1. Time crunch – the worst.
Let's cram 15 weeks of class into five, and see what happens! New concepts are introduced faster than you can say "Mississippi." Hope you don't have any absences, because one day counts as two or three days. You are going to have homework. Every. Night. Don't forget the weekends, too. Better keep your weekend getaway confined to somewhere with Wi-Fi.
2. Class material – the best.
Because of the time constraint summer courses are under, a lot of material doesn't make the cut. Instead you focus on the most important parts of the class with a lot less fluff. Perfect for general requirement classes or major requirements you're not so crazy about. I'm looking at you, Early American Literature.
3. Cost – the worst.
Don't let them fool you that summer classes are cheaper. Sure, you're paying a decent price for a few credits, but the flat rate for 12-17 credits isn't that much more. I like to get more for my money, and would rather have 17 credits for a little more than the price of nine during the summer.
4. Parking – the best.
If you park anywhere on or around campus besides Julia Davis or Ann Morrison, chances are that you're getting a better spot. As a certified lazy person, I have absolutely no objections to a closer parking spot, especially when it's 100 degrees outside.
5. Textbooks – the worst.
Amazon doesn't have an "I only need this for a couple weeks" rental option, and neither does the bookstore. So you can pay an insulting price to have a textbook much longer than you need it, or you can pay an even more insulting price to buy said textbook for a five-week course. Your pick.
6. Grades – the best.
Providing you pass your class(es), your GPA will get a sweet little boost. There's no Dean's List to fret over during the summer, although overachievers like me miss its presence. It's an awesome deal in Greek life; my chapter tacks summer grades onto spring GPAs. Summer classes are also great for reducing the number of classes you need to take in fall or spring, hopefully upping your GPA, because trust me, 20 credits a semester can be suicide for grades.
7. The weather – the worst.
The weather for summer classes is both a curse and a blessing. No stomping through puddles or biking through snow, just cloudless skies and temperatures around 100 degrees. You do get to sit around in an air conditioned classroom, providing the AC is cooperating that day. But there's a good chance your friends are using the heat wave as an excuse to float the river, while you're stuck working out redox reactions in Chem.
8. Class size – the best.
Summer classes are generally pretty small, because few sane people volunteer their summers to study stoichiometry and argument methods. This means you can actually get some interaction from your professor when you need it. But this makes it harder to skip class or take an unnoticed nap.

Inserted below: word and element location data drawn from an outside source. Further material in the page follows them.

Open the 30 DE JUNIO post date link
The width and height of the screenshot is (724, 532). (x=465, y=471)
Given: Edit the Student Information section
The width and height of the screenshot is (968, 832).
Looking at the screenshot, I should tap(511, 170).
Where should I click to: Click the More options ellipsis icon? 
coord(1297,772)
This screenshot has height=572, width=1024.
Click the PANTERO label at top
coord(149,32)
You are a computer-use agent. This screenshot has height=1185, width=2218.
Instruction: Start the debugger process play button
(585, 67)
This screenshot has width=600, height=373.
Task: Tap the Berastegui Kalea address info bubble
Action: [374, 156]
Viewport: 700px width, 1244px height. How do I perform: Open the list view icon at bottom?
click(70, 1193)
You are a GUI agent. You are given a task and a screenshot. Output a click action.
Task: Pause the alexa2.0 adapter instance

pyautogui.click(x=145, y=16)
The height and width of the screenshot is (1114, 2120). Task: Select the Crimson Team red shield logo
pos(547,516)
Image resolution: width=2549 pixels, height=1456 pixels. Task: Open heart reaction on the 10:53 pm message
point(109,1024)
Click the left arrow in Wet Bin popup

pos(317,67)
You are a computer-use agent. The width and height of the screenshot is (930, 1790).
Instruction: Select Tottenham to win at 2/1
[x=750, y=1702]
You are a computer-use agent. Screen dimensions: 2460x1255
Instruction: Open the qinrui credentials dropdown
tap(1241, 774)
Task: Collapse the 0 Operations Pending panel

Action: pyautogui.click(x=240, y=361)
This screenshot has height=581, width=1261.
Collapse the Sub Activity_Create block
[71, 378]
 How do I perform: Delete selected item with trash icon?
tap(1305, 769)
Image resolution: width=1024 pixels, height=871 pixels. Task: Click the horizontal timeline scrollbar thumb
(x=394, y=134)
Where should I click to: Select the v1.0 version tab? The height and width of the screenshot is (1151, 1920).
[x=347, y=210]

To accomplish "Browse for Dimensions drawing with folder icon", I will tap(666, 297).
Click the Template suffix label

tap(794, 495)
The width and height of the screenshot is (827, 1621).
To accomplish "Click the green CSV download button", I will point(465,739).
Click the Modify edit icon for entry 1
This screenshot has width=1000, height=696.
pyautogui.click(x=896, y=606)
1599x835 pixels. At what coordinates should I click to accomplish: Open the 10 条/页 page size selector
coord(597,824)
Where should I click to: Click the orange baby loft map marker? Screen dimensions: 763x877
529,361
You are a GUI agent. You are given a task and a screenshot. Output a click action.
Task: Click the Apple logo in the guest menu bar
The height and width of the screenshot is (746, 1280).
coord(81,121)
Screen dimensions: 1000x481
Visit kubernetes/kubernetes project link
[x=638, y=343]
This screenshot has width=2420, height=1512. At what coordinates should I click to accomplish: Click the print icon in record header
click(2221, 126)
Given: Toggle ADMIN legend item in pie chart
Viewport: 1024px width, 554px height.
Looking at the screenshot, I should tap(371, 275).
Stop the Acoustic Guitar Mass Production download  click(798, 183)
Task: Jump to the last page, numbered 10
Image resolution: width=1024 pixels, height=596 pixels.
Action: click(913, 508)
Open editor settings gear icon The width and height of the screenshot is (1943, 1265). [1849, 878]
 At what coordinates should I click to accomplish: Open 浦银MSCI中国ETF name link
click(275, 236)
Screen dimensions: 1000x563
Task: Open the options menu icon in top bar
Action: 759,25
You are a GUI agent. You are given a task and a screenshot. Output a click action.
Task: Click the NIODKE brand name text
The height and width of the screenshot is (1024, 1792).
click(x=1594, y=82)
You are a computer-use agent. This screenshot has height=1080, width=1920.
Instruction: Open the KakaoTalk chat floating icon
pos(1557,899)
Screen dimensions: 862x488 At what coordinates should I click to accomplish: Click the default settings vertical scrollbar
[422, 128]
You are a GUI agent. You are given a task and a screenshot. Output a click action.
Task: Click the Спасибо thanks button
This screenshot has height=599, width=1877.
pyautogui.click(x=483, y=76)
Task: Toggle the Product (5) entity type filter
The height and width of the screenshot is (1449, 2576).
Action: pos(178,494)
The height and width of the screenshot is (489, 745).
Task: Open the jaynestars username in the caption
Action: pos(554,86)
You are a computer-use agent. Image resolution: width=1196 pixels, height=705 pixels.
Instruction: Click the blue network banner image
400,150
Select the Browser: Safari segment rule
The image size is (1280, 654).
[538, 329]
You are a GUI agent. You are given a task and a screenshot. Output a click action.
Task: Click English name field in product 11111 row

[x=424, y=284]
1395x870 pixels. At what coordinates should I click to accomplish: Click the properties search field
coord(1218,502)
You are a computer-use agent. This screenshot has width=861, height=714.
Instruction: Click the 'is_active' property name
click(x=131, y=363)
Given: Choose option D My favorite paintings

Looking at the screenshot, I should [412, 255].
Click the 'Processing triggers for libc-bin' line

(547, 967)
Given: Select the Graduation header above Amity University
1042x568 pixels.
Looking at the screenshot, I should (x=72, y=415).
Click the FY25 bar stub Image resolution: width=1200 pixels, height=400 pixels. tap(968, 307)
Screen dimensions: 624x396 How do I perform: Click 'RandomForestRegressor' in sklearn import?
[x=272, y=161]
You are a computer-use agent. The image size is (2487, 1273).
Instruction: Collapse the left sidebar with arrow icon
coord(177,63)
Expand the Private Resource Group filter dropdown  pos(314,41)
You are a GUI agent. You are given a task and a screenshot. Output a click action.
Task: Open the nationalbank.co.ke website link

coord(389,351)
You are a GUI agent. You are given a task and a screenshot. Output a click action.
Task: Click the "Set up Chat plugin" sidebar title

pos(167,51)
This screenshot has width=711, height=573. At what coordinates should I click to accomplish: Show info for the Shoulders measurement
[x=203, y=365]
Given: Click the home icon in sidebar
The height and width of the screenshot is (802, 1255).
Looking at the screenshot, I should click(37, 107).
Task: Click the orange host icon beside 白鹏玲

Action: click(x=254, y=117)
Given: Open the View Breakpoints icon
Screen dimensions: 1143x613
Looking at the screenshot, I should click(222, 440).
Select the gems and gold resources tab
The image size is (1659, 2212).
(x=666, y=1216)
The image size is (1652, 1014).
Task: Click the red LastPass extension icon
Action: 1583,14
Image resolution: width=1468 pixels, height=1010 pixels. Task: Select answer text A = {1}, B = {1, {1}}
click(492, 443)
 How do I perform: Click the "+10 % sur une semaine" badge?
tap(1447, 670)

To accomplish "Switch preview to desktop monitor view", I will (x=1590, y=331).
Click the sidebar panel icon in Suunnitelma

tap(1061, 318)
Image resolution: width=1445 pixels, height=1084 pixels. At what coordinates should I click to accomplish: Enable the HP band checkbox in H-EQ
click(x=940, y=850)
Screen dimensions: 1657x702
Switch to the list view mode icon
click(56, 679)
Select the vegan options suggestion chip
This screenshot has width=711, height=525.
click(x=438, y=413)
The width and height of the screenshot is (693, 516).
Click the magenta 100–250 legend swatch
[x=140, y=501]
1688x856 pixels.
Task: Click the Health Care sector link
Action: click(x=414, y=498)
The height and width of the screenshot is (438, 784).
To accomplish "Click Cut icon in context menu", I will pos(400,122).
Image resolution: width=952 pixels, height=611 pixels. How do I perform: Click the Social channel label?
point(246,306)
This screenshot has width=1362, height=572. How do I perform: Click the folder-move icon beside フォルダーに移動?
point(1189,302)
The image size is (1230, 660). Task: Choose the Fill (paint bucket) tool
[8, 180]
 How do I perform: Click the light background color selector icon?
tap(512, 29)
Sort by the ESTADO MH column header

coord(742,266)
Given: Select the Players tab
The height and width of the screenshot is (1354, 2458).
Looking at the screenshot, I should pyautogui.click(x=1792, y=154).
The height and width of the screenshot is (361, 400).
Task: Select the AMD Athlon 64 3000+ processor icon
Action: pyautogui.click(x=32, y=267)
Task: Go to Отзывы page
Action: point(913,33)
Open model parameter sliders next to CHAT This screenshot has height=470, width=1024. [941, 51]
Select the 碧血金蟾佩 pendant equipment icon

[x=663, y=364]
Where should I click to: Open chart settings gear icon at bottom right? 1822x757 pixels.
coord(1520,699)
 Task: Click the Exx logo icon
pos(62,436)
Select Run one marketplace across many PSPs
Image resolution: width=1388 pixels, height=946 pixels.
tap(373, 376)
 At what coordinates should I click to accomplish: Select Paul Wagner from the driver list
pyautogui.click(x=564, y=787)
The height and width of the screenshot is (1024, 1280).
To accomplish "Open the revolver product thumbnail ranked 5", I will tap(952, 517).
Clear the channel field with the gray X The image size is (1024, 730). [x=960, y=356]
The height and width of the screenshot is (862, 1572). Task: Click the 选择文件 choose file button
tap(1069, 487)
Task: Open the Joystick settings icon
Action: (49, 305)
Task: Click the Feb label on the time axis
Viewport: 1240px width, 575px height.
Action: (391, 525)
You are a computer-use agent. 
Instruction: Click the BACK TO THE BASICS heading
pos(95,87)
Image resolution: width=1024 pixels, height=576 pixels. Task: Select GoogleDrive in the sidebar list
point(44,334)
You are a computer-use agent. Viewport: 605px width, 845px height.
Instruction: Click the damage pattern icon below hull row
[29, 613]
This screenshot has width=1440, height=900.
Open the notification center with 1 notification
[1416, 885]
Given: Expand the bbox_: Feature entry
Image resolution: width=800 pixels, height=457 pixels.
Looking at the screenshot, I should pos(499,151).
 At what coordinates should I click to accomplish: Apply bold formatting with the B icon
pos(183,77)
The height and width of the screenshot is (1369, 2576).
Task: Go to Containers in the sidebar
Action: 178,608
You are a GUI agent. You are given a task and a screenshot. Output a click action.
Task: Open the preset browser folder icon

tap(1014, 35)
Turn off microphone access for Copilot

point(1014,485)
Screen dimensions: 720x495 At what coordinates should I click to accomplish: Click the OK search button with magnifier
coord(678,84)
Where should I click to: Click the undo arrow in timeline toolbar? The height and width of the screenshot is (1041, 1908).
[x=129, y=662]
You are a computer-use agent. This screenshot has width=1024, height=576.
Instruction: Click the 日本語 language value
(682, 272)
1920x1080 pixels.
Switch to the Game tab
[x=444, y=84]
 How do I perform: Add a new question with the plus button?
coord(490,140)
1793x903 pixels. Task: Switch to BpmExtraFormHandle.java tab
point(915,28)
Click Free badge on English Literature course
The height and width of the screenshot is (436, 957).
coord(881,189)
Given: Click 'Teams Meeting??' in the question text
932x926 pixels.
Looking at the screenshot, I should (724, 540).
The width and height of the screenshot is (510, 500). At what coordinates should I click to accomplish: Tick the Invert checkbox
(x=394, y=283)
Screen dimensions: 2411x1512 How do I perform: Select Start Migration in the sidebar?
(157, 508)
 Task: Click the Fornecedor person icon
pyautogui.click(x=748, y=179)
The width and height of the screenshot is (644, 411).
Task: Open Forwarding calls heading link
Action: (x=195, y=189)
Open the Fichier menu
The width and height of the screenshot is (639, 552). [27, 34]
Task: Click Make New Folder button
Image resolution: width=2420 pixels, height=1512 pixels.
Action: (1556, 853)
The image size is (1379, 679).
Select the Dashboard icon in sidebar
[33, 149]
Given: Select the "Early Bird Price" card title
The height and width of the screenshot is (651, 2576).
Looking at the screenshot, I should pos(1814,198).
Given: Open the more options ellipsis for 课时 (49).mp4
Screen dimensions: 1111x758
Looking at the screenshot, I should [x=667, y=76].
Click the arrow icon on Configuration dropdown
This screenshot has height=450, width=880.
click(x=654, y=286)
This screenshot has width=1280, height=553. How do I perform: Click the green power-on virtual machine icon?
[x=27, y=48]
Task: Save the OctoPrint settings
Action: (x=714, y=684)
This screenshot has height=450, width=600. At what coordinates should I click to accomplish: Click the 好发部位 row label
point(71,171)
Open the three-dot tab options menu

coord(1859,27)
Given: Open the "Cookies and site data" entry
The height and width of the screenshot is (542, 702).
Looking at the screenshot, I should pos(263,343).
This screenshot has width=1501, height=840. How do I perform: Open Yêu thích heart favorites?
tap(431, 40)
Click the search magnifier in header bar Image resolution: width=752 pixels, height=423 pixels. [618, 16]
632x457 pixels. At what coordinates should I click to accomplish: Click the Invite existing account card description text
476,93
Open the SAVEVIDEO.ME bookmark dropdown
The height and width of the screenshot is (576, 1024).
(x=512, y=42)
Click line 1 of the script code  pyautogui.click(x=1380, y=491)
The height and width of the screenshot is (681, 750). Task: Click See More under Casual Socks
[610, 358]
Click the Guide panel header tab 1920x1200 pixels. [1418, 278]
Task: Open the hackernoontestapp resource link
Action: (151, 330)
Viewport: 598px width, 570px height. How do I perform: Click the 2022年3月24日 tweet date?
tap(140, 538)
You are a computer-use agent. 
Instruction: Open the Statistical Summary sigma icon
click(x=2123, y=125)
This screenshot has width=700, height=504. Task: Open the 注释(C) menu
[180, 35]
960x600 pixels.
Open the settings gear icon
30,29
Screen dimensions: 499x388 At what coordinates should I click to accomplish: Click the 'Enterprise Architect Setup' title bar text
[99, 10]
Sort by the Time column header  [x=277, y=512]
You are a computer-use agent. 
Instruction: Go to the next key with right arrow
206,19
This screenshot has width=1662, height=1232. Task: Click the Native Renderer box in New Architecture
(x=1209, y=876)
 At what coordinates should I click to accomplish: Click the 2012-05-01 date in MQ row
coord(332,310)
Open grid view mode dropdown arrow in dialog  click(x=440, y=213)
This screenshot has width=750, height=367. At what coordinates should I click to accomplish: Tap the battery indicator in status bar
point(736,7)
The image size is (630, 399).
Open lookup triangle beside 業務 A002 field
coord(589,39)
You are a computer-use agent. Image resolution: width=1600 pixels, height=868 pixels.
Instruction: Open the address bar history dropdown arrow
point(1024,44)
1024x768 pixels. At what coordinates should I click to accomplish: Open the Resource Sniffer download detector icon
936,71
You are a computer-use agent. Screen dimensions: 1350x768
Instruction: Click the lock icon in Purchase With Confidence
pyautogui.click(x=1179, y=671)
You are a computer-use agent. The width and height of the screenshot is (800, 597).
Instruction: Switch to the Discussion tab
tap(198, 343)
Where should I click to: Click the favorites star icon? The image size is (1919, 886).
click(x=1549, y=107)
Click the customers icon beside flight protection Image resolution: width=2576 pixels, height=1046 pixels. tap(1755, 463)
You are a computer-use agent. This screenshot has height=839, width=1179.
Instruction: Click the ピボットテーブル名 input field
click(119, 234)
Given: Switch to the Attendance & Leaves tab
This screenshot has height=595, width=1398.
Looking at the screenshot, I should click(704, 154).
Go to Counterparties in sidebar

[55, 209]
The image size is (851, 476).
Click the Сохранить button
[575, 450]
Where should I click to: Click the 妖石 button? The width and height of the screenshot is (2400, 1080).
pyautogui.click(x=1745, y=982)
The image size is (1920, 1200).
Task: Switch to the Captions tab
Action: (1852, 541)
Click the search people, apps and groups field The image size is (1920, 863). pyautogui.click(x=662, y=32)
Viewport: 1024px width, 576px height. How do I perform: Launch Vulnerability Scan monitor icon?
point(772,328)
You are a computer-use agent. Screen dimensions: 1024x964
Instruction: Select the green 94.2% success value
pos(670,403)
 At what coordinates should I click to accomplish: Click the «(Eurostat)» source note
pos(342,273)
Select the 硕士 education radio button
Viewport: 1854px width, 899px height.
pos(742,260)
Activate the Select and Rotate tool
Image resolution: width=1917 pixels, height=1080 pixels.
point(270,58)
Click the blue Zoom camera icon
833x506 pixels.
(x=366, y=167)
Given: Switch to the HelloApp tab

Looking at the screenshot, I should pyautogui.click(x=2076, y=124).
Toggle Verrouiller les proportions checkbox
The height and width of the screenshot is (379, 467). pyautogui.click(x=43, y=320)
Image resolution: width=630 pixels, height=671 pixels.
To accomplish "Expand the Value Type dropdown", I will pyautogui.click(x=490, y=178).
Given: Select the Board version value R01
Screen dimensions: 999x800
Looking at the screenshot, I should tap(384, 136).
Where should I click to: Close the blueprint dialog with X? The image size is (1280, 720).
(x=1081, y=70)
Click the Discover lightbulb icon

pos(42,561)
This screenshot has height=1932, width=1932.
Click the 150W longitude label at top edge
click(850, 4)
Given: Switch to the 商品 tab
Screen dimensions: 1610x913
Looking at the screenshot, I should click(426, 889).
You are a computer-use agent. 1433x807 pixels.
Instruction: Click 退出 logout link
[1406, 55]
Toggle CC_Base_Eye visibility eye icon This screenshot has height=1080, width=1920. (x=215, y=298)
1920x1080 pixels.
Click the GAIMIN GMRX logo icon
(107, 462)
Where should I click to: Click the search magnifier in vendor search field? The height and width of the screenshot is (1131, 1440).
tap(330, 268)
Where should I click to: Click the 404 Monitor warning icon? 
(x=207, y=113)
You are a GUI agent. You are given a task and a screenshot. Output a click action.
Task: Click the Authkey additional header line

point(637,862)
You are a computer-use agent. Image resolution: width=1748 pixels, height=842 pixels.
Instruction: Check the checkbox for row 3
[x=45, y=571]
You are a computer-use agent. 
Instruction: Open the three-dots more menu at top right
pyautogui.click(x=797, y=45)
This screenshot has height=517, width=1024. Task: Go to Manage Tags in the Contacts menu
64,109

9. Missing a "normal" summer – the worst.
There are a lot of amazing non-academic opportunities that pop up during the summer. It's rough to miss out on some of the fun your friends are having, especially when it comes across your Instagram feed in the middle of a lecture. But summer classes can make more room for fun during the regular academic year, and can even bump up your graduation date. Hello, real world!
10. Accomplishment – the best.
If you complete and pass a summer class, give yourself a serious pat on the back! It takes a lot of hard work and focus to get college material done at three times the normal pace. Go treat yourself and enjoy what's left of summer before fall semester starts!